School Bullying and Cyberbullying Legislation

Two state legislators have introduced bills to address the issue of bullying in public schools. 

Senator Tim Cullen (D-Janesville) has introduced Senate Bill 184, which requires the definition of bullying in the Department of Public Instruction's model policy, which a school board can choose to adopt, to include bullying by electronic means. The bill also requires the model policy to include a requirement that a school district official who has reasonable cause to suspect that a bullying incident is a violation of a criminal law report the incident to a law enforcement agency. Finally, the bill requires the model policy to include appropriate responses to bullying that occurs off school grounds.

SB 184 also creates a new misdemeanor category for online bullying that occurs on social media sites. Current law only regulates online bullying via e-mail messages.

SB 184 has been referred to the Senate Committee on Education.  

Representative Gary Bies (R-Sister Bay) has introduced Assembly Bill 123, which would fine a school district employee $200 for failing to report an incident of bullying. 

AB 123 has been referred to the Assembly Committee on Education. 

No legislative action has been taken on either of these bills at this time. 

Tuesday, July 16, 2013

Legislators Aim to Delete Secretary of State, State Treasurer. What does this mean for the Common School Fund?

State Representatives Tyler August (R-Lake Geneva) and Michael Schraa (R-Oshkosh) have drafted a constitutional amendment to eliminate the positions of secretary of state and state treasurer, both of whom serve on the Board of Commissioners of Public Lands which administers the Common School Fund. 

"The duties performed by these officials are obsolete and are already performed by other areas of government, but yet the taxpayers pay over $2 million for their salaries, benefits, and staff,” said Schraa in a press release issued by the legislators“This bill is a common-sense reform that the legislature should adopt immediately.”

Currently, the Board of Commissioners of Public Lands is comprised of the secretary of state, the state treasurer and the attorney general. If the proposed  constitutional amendment takes effect,  the lieutenant governor and state superintendent of public instruction will become members and the attorney general will remain a member. 

Concerns have been raised over the decision to make the lieutenant governor a member of the Board of Commissioners of Public Lands, since the position is more political than secretary of state and state treasurer. The change in membership is especially concerning since the Common School Fund is frequently the target of "fund raids" that attempt to divert money away from the Fund to finance other programs. 

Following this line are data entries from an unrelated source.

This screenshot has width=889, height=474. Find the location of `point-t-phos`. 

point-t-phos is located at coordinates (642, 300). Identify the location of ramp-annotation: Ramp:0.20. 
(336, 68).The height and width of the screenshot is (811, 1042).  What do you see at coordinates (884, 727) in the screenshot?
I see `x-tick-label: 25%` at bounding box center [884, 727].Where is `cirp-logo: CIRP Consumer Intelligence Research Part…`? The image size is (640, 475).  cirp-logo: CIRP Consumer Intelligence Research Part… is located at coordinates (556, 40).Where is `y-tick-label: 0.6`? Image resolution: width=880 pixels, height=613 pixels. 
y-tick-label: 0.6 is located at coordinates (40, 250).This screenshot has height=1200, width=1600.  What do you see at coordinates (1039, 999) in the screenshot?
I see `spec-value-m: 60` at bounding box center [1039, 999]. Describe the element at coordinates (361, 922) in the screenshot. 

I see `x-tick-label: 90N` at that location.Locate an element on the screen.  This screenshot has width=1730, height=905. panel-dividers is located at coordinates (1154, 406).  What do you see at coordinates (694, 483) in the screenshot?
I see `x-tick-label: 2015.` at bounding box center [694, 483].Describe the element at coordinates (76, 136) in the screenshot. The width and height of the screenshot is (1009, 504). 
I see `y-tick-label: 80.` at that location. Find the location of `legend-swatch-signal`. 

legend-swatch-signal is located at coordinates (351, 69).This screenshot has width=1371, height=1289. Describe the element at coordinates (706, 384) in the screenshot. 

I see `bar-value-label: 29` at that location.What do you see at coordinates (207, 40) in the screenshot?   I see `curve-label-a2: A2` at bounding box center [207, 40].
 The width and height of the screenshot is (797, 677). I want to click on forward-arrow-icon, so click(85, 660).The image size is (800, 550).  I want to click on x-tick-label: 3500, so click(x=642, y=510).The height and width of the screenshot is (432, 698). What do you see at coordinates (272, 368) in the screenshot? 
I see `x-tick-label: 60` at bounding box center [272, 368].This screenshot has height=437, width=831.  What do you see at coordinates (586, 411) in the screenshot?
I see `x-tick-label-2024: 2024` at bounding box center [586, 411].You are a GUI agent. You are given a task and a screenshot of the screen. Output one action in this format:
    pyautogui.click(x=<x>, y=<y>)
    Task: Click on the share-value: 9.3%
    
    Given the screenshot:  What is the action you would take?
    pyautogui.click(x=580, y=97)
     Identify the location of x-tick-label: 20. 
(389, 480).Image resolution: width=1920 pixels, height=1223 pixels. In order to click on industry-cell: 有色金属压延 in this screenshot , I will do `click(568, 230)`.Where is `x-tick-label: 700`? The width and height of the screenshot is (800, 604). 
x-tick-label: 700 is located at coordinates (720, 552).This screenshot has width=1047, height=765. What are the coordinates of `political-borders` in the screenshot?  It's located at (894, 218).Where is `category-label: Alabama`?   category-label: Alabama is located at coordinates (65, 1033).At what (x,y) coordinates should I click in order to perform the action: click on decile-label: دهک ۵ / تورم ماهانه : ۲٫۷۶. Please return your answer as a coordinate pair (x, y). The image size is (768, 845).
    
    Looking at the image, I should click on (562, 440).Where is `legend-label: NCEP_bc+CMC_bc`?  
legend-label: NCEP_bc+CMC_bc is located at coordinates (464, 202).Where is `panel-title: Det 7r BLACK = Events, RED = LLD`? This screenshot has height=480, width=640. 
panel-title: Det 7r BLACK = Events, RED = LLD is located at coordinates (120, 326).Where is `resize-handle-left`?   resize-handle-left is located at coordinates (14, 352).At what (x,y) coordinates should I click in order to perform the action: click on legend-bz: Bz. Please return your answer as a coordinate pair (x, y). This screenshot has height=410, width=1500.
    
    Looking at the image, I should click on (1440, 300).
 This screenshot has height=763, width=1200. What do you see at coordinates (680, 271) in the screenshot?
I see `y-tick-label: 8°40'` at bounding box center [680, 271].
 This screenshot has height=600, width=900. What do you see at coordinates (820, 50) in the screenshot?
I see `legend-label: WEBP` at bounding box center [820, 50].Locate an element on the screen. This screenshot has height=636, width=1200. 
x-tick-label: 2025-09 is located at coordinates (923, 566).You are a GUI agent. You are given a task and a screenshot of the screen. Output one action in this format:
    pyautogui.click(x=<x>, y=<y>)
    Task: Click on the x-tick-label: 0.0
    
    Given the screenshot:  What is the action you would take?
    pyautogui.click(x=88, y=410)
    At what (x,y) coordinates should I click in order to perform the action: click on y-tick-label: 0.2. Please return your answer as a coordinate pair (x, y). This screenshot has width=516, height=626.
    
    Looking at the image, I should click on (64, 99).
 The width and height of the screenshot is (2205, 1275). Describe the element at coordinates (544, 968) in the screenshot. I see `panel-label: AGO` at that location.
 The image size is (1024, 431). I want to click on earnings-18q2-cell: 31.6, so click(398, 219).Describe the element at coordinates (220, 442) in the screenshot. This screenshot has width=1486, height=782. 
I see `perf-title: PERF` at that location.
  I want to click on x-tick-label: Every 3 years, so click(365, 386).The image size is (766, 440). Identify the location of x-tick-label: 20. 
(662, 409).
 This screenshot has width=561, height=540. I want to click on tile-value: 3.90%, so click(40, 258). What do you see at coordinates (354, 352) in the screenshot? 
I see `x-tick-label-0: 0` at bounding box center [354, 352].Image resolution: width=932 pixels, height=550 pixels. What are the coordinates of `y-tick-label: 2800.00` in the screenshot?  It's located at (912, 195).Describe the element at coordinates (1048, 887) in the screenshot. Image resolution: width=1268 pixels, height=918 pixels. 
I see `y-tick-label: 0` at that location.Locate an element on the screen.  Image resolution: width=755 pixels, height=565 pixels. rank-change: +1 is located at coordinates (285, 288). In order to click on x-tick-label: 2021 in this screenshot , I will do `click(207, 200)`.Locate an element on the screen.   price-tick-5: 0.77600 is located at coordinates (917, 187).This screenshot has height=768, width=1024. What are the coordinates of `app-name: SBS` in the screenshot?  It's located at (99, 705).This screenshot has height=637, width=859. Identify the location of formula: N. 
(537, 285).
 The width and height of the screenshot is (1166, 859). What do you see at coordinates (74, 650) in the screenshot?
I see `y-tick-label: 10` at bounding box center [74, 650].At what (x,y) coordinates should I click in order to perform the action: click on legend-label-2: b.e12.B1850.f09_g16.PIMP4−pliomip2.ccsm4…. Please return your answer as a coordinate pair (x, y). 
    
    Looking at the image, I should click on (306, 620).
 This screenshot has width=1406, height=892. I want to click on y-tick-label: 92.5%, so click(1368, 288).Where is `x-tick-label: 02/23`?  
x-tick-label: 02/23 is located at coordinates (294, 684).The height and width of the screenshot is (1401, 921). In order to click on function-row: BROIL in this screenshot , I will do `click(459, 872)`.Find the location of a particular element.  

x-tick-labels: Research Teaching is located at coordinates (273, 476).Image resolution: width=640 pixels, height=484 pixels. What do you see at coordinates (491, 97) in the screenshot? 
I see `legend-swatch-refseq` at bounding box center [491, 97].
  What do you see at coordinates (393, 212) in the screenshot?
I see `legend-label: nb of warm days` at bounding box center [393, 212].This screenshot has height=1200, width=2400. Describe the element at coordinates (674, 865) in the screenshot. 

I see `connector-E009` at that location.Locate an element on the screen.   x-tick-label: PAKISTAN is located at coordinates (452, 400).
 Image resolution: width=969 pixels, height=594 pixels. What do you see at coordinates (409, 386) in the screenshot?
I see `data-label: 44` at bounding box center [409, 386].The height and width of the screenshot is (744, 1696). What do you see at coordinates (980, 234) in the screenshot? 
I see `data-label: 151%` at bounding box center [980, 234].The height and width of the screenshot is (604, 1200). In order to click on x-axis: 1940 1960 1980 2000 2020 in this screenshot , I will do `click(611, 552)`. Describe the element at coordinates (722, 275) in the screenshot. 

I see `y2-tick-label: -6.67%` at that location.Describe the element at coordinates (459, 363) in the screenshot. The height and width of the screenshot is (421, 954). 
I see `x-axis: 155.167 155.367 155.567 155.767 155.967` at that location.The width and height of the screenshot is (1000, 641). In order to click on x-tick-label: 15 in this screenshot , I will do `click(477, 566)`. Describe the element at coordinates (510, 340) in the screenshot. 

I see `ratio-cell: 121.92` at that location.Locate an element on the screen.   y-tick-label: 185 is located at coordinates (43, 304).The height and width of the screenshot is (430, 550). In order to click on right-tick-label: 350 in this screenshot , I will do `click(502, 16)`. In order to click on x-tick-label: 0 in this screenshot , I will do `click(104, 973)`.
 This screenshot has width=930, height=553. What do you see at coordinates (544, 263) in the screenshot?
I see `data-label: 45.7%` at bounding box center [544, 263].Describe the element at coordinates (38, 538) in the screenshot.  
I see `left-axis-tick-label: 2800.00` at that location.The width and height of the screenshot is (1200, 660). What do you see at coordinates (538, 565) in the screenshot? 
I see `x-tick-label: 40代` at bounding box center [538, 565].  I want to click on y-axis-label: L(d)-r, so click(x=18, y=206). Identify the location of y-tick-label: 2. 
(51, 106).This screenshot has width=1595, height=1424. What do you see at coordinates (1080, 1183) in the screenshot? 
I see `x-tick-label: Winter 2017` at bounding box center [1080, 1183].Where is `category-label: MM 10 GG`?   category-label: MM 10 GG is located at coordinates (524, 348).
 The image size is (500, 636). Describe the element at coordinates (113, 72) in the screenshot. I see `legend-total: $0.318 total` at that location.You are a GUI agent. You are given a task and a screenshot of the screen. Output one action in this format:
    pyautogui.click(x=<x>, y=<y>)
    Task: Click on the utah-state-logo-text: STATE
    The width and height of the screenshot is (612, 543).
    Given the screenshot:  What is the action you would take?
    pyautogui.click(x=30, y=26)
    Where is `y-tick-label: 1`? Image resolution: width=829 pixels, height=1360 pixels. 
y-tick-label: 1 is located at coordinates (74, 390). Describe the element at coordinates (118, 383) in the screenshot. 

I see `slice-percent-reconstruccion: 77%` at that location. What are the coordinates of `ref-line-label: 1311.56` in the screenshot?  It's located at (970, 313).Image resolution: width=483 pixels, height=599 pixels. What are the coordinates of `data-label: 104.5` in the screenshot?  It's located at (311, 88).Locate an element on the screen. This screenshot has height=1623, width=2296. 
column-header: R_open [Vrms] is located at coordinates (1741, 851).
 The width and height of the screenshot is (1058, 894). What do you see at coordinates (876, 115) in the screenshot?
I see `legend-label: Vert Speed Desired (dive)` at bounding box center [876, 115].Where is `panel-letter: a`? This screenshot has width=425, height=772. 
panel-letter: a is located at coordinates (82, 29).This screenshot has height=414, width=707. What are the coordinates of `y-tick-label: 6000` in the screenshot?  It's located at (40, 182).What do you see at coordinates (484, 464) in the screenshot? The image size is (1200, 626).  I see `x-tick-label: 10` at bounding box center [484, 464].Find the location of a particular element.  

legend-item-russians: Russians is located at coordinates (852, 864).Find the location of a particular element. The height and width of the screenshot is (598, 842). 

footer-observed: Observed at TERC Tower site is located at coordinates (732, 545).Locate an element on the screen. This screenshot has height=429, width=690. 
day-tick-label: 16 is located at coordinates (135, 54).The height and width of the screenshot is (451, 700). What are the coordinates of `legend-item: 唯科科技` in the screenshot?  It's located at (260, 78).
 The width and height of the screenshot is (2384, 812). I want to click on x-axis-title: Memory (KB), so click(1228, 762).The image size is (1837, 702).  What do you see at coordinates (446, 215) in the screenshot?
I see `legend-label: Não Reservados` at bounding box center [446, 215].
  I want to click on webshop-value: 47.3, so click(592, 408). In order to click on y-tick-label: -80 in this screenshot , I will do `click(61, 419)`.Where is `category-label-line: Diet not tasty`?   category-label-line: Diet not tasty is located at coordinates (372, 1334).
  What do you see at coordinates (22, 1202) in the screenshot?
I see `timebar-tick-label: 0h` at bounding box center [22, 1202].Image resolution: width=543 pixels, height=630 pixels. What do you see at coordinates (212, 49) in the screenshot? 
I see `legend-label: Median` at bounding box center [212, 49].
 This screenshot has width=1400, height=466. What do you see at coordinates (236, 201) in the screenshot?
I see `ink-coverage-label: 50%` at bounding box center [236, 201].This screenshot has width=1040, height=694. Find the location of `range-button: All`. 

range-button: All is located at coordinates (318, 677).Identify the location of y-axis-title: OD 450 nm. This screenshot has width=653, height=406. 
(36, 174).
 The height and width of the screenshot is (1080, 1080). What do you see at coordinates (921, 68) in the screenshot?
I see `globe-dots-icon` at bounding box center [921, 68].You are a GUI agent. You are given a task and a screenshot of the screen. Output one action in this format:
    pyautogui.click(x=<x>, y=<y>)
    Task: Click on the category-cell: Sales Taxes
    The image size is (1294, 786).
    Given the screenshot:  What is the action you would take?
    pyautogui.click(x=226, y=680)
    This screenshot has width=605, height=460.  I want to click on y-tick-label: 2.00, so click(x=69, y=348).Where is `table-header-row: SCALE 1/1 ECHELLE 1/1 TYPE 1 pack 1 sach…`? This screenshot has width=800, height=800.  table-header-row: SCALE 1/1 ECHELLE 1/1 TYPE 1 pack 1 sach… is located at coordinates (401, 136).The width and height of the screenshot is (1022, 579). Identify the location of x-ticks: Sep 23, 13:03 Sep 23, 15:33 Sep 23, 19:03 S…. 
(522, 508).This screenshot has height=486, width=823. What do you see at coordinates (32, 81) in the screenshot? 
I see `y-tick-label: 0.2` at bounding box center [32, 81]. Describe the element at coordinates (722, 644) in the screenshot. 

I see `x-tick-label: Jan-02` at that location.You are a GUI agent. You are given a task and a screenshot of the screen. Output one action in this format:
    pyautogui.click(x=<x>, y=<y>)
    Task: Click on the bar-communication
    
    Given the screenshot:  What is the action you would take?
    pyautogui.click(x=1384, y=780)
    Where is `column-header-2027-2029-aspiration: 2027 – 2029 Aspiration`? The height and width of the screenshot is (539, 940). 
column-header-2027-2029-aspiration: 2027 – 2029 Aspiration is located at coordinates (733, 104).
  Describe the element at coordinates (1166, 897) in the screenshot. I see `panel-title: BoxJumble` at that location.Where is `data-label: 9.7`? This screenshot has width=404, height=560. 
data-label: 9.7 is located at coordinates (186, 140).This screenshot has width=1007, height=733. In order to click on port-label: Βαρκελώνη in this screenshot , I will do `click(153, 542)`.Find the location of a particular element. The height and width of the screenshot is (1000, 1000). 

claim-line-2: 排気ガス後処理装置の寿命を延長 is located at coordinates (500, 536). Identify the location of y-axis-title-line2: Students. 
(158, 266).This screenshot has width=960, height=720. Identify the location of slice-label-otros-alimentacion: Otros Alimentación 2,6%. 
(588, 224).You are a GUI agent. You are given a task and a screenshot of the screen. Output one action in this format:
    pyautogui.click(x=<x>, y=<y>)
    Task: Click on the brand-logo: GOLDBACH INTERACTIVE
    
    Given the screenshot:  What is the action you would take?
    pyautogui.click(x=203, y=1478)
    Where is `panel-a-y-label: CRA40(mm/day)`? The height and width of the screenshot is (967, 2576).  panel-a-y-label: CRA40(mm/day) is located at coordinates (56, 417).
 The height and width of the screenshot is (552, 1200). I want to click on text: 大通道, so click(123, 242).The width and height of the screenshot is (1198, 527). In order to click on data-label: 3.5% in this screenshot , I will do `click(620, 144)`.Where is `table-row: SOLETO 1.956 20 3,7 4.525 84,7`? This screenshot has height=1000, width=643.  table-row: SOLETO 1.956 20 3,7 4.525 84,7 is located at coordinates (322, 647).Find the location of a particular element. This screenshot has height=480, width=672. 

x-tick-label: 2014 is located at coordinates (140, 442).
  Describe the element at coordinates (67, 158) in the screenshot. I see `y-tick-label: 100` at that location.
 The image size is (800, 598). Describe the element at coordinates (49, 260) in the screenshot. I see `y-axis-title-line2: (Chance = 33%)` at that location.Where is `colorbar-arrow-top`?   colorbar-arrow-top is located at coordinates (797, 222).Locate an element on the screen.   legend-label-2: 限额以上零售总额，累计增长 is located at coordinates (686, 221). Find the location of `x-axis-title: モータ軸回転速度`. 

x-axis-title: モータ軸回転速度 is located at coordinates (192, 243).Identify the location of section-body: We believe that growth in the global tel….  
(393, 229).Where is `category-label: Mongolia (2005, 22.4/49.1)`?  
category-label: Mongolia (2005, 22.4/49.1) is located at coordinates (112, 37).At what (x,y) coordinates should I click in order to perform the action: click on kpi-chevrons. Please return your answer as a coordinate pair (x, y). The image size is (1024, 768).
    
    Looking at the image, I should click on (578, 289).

In a recent op-ed featured in the Milwaukee Journal Sentinel, Secretary of State Doug La Follette, State Treasurer Kurt Schuller and Attorney General J.B. Van Hollen highlighted the important work the Board does for public school libraries. 

They wrote:
Through the programs we manage, Wisconsin's public school libraries are annually provided funds for the purchase of books, newspapers and periodicals, web-based resources, computer hardware and software and other library assets. We have generated enough money from our investments to put a book in the hand of every child in Wisconsin.
To take effect, the amendment would need to pass both houses of the legislature in two consecutive legislative sessions and receive the approval of voters in a statewide referendum. This means that August and Schraa's proposal would need to pass both the Assembly and Senate during the 2013-14 session and again in the 2014-15 session. 

The proposed amendment has not been formally introduced yet, and we will update you with more details as they become available.